(Stored data entries)
* * * *

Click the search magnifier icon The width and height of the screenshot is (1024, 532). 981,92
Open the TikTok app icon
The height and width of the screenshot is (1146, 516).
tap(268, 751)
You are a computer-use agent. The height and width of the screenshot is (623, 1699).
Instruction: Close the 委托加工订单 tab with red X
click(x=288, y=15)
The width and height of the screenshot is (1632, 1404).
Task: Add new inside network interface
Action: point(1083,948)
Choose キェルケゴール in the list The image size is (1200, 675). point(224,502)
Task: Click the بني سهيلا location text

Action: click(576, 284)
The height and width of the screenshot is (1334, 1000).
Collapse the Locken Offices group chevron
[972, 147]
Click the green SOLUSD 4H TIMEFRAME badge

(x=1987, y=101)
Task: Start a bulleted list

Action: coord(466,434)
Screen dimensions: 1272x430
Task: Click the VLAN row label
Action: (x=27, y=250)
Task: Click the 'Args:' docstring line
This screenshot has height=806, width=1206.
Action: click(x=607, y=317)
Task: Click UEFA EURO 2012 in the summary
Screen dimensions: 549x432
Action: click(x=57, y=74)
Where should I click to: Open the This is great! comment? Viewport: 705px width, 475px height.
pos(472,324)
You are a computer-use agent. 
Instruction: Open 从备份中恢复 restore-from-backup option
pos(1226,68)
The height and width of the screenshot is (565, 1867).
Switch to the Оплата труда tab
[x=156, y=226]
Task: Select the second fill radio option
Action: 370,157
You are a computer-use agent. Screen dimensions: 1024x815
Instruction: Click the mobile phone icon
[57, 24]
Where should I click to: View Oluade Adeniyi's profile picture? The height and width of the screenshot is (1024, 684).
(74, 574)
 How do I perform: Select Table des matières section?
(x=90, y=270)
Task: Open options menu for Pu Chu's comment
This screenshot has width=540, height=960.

* * * *

- Exercise requirements: Line by line, copy the records exactly.

- Finished task:
Click the search magnifier icon The width and height of the screenshot is (1024, 532). 981,92
Open the TikTok app icon
The height and width of the screenshot is (1146, 516).
tap(268, 751)
You are a computer-use agent. The height and width of the screenshot is (623, 1699).
Instruction: Close the 委托加工订单 tab with red X
click(x=288, y=15)
The width and height of the screenshot is (1632, 1404).
Task: Add new inside network interface
Action: point(1083,948)
Choose キェルケゴール in the list The image size is (1200, 675). point(224,502)
Task: Click the بني سهيلا location text

Action: click(576, 284)
The height and width of the screenshot is (1334, 1000).
Collapse the Locken Offices group chevron
[972, 147]
Click the green SOLUSD 4H TIMEFRAME badge

(x=1987, y=101)
Task: Start a bulleted list

Action: coord(466,434)
Screen dimensions: 1272x430
Task: Click the VLAN row label
Action: (x=27, y=250)
Task: Click the 'Args:' docstring line
This screenshot has height=806, width=1206.
Action: click(x=607, y=317)
Task: Click UEFA EURO 2012 in the summary
Screen dimensions: 549x432
Action: click(x=57, y=74)
Where should I click to: Open the This is great! comment? Viewport: 705px width, 475px height.
pos(472,324)
You are a computer-use agent. 
Instruction: Open 从备份中恢复 restore-from-backup option
pos(1226,68)
The height and width of the screenshot is (565, 1867).
Switch to the Оплата труда tab
[x=156, y=226]
Task: Select the second fill radio option
Action: 370,157
You are a computer-use agent. Screen dimensions: 1024x815
Instruction: Click the mobile phone icon
[57, 24]
Where should I click to: View Oluade Adeniyi's profile picture? The height and width of the screenshot is (1024, 684).
(74, 574)
 How do I perform: Select Table des matières section?
(x=90, y=270)
Task: Open options menu for Pu Chu's comment
This screenshot has width=540, height=960.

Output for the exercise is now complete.